Work instructions: Nothing but the lines from the one with "How do I perform: Tap" through the end of the data should be set down, each exactly as written, and no picture should be included.

Exercise input:
┄┄┄┄┄┄┄┄┄┄┄┄┄┄┄┄┄┄┄┄
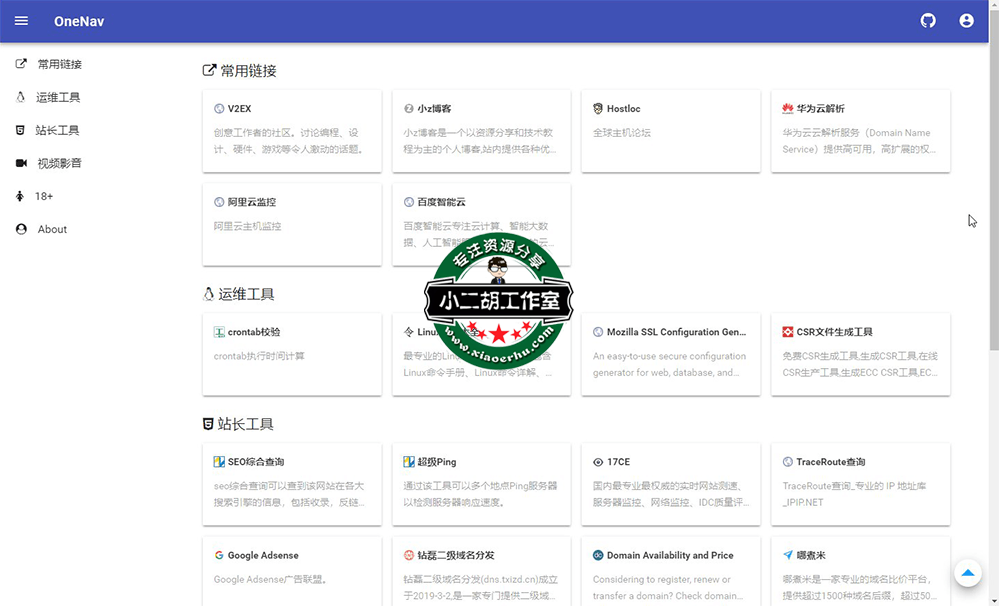This screenshot has height=606, width=999.
Task: Toggle the sidebar with the hamburger menu
Action: [20, 21]
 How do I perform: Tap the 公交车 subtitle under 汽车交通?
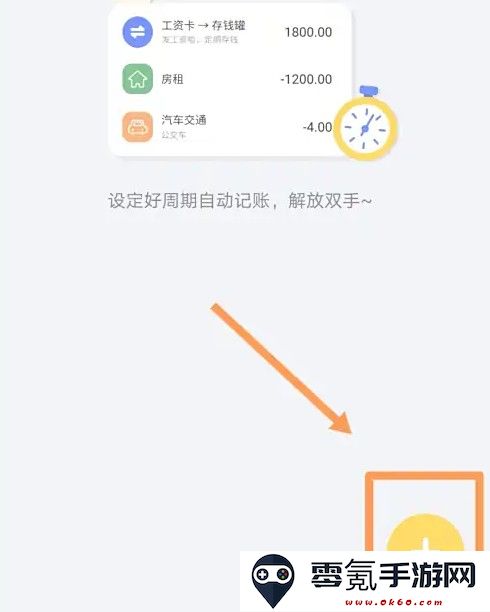(174, 135)
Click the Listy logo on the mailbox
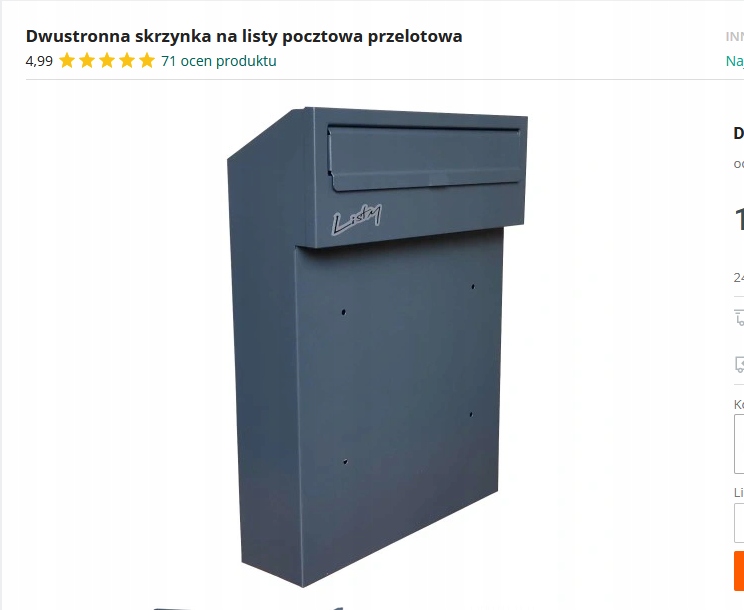This screenshot has height=610, width=744. (x=356, y=220)
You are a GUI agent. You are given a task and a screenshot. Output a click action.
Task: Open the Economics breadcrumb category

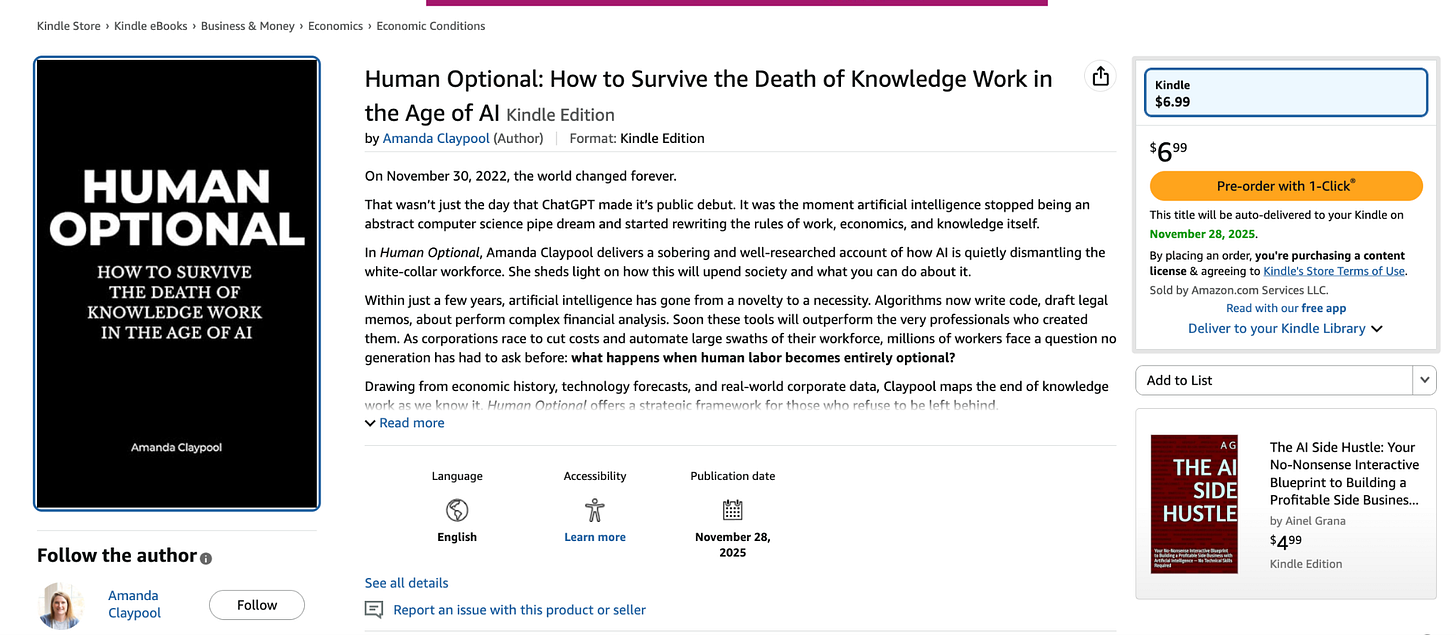(x=336, y=25)
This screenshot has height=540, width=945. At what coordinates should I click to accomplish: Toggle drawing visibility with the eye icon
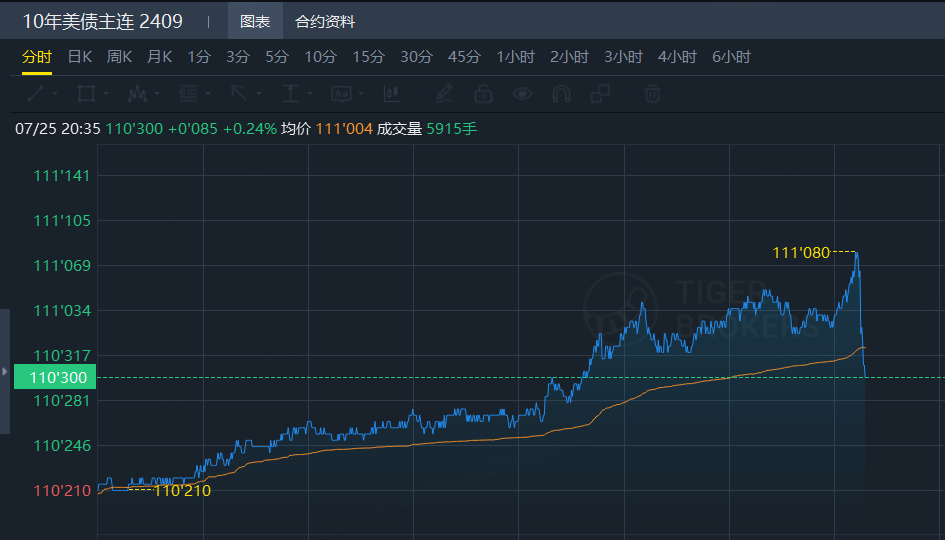click(x=523, y=93)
┄┄┄┄┄┄┄┄┄┄┄┄┄┄┄┄┄┄┄┄
Solution below:
 How do I perform: Tap the 公交车 subtitle under 汽车交通?
(174, 135)
Click the Listy logo on the mailbox
This screenshot has height=610, width=744. (x=356, y=220)
You are a GUI agent. You are given a task and a screenshot. Output a click action.
Task: Open the Economics breadcrumb category

(x=336, y=25)
This screenshot has height=540, width=945. At what coordinates should I click to accomplish: Toggle drawing visibility with the eye icon
click(x=523, y=93)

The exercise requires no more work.